What you will do:
Only the lines from the one with "This screenshot has width=400, height=400." through the last line of the data below are to be duplicated, exactly and without pictures.

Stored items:

*** Begin section ***

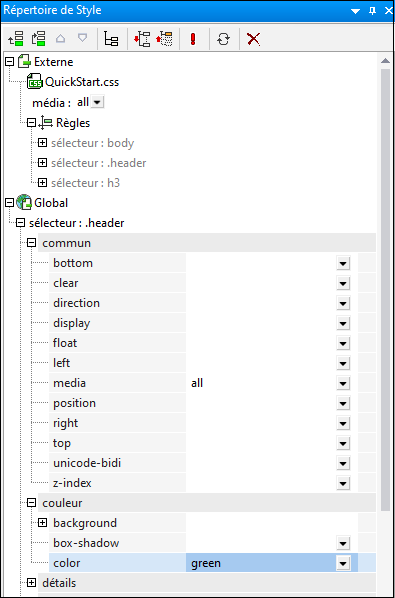Click the list view tree icon

(111, 39)
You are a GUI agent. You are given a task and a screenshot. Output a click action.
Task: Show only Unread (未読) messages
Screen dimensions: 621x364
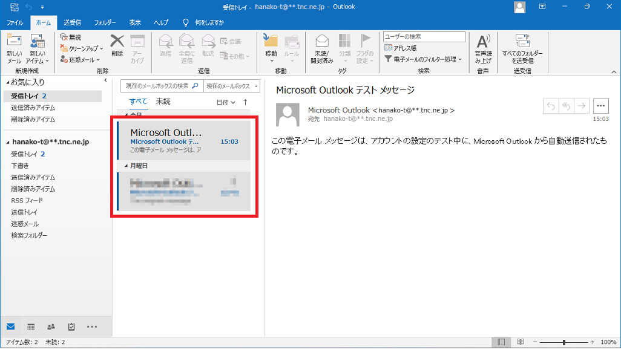[163, 102]
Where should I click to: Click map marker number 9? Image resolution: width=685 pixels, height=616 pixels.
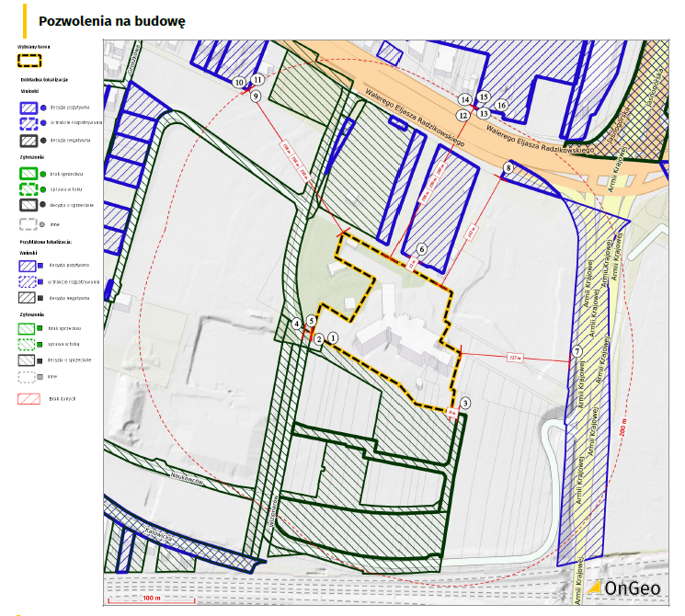click(x=257, y=96)
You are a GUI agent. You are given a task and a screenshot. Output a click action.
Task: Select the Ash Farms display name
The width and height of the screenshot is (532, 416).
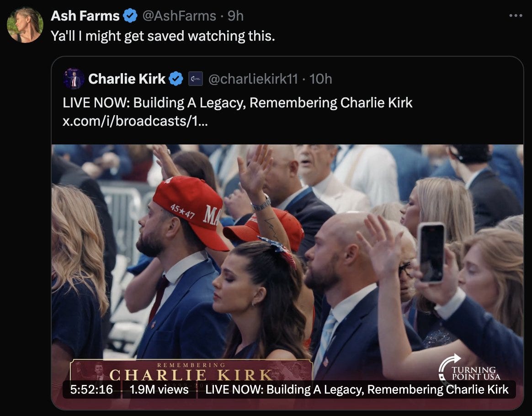coord(85,16)

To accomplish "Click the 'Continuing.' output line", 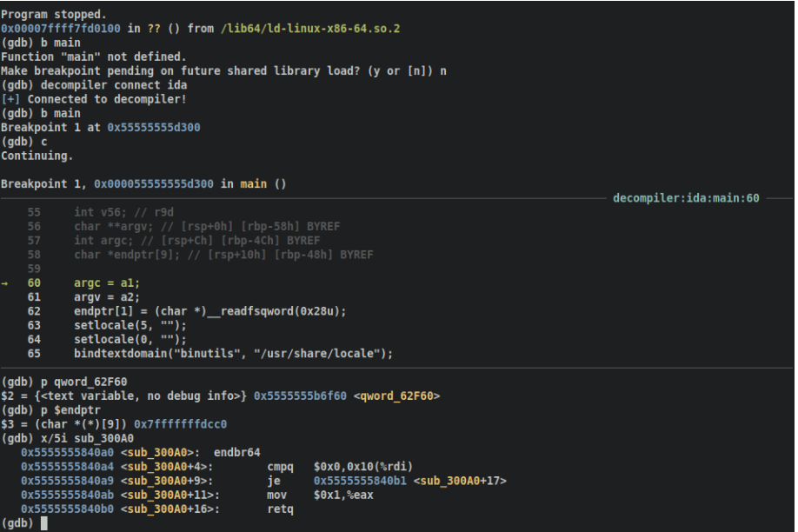I will pyautogui.click(x=37, y=156).
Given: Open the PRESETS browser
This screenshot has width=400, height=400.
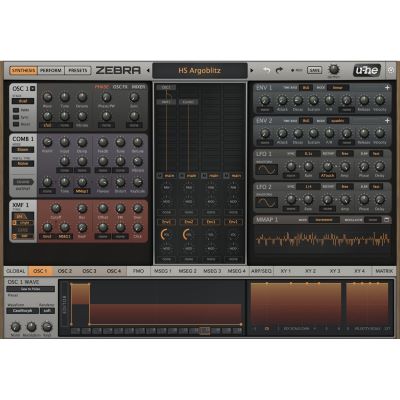Looking at the screenshot, I should [x=77, y=70].
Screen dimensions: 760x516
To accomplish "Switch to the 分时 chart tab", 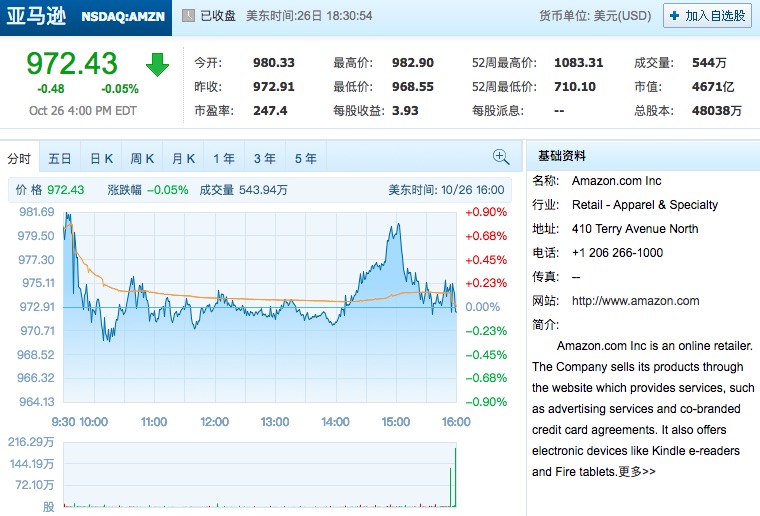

*** End section ***

Your solution:
This screenshot has width=400, height=400.
Looking at the screenshot, I should [x=77, y=70].
Screen dimensions: 760x516
To accomplish "Switch to the 分时 chart tab", 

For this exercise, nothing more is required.